##### Records supplied

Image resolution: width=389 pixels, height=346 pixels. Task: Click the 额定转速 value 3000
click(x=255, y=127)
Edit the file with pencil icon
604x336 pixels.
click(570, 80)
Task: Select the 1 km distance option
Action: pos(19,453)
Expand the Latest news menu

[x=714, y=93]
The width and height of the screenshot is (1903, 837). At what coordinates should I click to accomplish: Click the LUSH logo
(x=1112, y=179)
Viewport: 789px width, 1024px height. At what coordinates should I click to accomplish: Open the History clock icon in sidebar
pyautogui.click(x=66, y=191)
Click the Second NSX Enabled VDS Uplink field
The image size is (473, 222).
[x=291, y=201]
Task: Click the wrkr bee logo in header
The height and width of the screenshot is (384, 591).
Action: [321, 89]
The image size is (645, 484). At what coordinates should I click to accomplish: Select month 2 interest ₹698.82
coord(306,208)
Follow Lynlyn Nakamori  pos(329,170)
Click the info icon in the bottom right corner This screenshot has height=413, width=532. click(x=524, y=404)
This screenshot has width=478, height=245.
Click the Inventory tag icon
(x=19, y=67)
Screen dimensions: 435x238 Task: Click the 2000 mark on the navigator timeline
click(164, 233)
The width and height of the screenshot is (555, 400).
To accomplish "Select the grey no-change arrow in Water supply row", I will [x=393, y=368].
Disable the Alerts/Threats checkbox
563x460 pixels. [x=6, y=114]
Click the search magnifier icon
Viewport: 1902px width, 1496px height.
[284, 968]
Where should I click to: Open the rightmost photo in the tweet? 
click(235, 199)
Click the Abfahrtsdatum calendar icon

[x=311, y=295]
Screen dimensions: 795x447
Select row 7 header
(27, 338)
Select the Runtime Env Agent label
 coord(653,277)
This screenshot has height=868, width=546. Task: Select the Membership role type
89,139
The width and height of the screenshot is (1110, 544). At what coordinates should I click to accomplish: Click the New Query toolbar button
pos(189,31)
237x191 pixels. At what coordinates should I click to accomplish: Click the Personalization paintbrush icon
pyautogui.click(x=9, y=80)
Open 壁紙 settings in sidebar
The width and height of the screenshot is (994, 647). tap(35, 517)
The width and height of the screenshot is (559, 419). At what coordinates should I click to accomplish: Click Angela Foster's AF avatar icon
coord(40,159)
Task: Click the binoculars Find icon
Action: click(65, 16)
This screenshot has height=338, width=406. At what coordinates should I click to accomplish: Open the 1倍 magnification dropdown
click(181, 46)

##########

▸ **Set task**: Repeat the lines above without any changes.

▸ **Answer to this exercise**:
Image resolution: width=389 pixels, height=346 pixels. Task: Click the 额定转速 value 3000
click(x=255, y=127)
Edit the file with pencil icon
604x336 pixels.
click(570, 80)
Task: Select the 1 km distance option
Action: pos(19,453)
Expand the Latest news menu

[x=714, y=93]
The width and height of the screenshot is (1903, 837). At what coordinates should I click to accomplish: Click the LUSH logo
(x=1112, y=179)
Viewport: 789px width, 1024px height. At what coordinates should I click to accomplish: Open the History clock icon in sidebar
pyautogui.click(x=66, y=191)
Click the Second NSX Enabled VDS Uplink field
The image size is (473, 222).
[x=291, y=201]
Task: Click the wrkr bee logo in header
The height and width of the screenshot is (384, 591).
Action: [321, 89]
The image size is (645, 484). At what coordinates should I click to accomplish: Select month 2 interest ₹698.82
coord(306,208)
Follow Lynlyn Nakamori  pos(329,170)
Click the info icon in the bottom right corner This screenshot has height=413, width=532. click(x=524, y=404)
This screenshot has width=478, height=245.
Click the Inventory tag icon
(x=19, y=67)
Screen dimensions: 435x238 Task: Click the 2000 mark on the navigator timeline
click(164, 233)
The width and height of the screenshot is (555, 400).
To accomplish "Select the grey no-change arrow in Water supply row", I will [x=393, y=368].
Disable the Alerts/Threats checkbox
563x460 pixels. [x=6, y=114]
Click the search magnifier icon
Viewport: 1902px width, 1496px height.
[284, 968]
Where should I click to: Open the rightmost photo in the tweet? 
click(235, 199)
Click the Abfahrtsdatum calendar icon

[x=311, y=295]
Screen dimensions: 795x447
Select row 7 header
(27, 338)
Select the Runtime Env Agent label
 coord(653,277)
This screenshot has height=868, width=546. Task: Select the Membership role type
89,139
The width and height of the screenshot is (1110, 544). At what coordinates should I click to accomplish: Click the New Query toolbar button
pos(189,31)
237x191 pixels. At what coordinates should I click to accomplish: Click the Personalization paintbrush icon
pyautogui.click(x=9, y=80)
Open 壁紙 settings in sidebar
The width and height of the screenshot is (994, 647). tap(35, 517)
The width and height of the screenshot is (559, 419). At what coordinates should I click to accomplish: Click Angela Foster's AF avatar icon
coord(40,159)
Task: Click the binoculars Find icon
Action: click(65, 16)
This screenshot has height=338, width=406. At what coordinates should I click to accomplish: Open the 1倍 magnification dropdown
click(181, 46)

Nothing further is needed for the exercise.